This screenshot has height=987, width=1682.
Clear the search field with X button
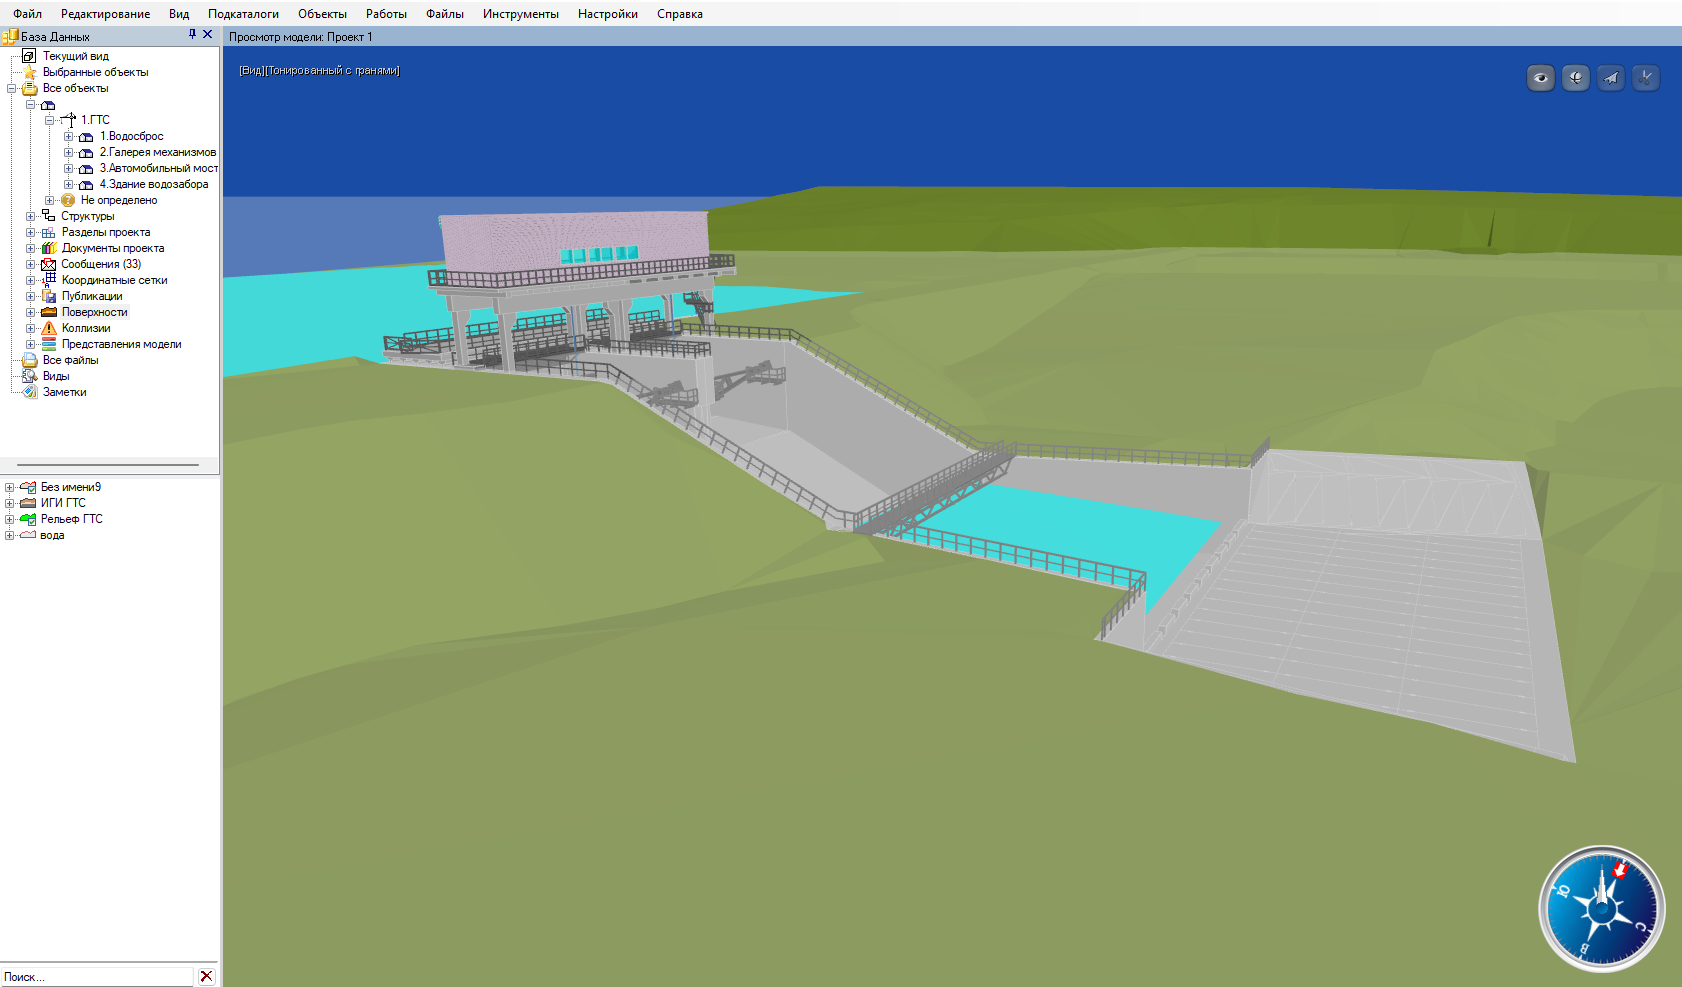[x=206, y=976]
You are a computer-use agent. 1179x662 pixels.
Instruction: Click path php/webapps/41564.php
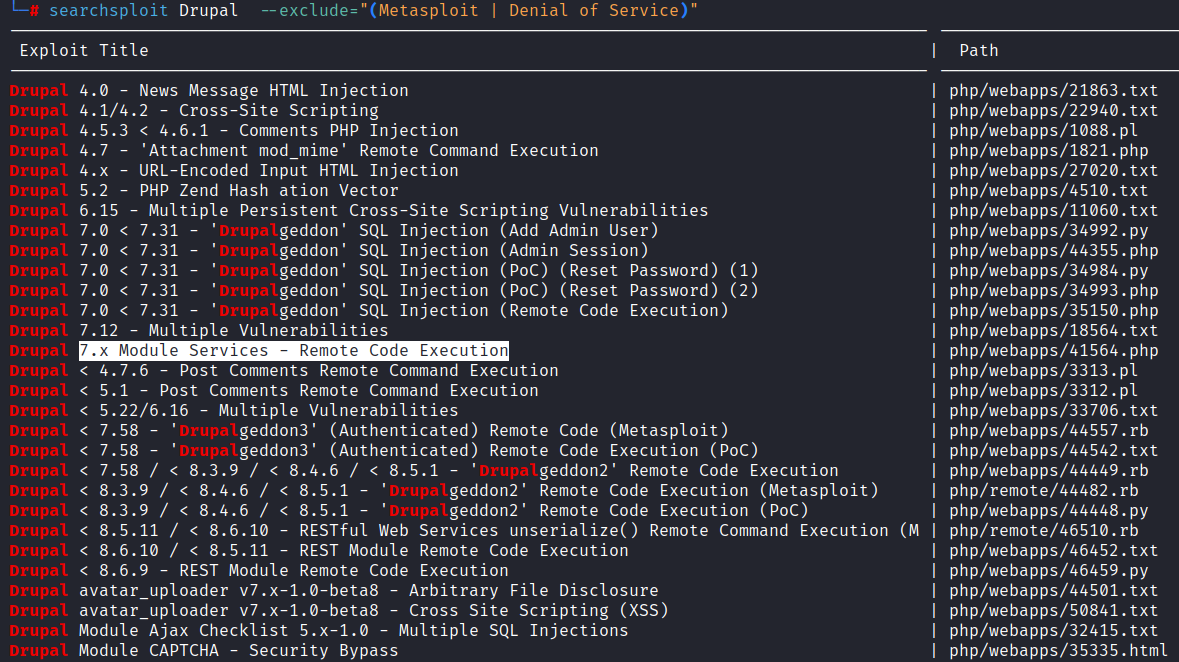[1053, 351]
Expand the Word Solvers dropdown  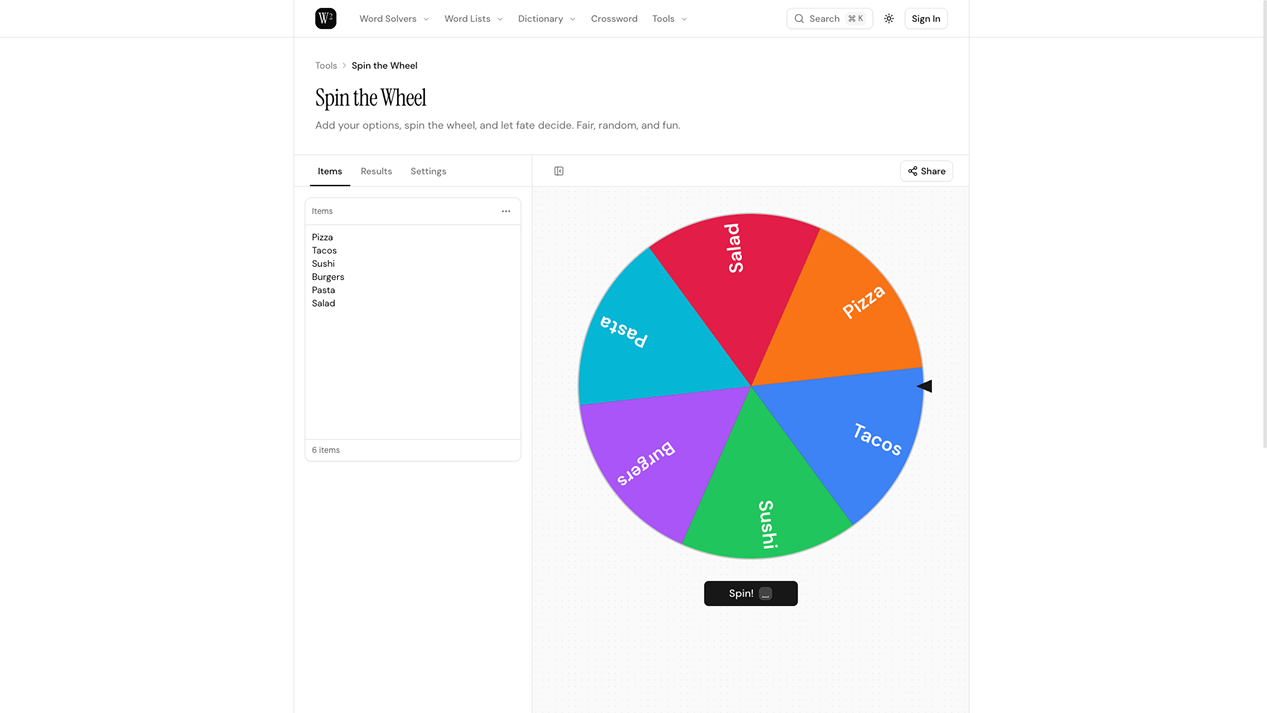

(WHAT YOU HAVE TO DO):
Nothing but the lines from the one that contains "Instruction: Click path php/webapps/41564.php" through the end of the material above is to be reproduced, exactly and without pictures.

(EXERCISE OUTPUT):
Instruction: Click path php/webapps/41564.php
[1053, 351]
Expand the Word Solvers dropdown  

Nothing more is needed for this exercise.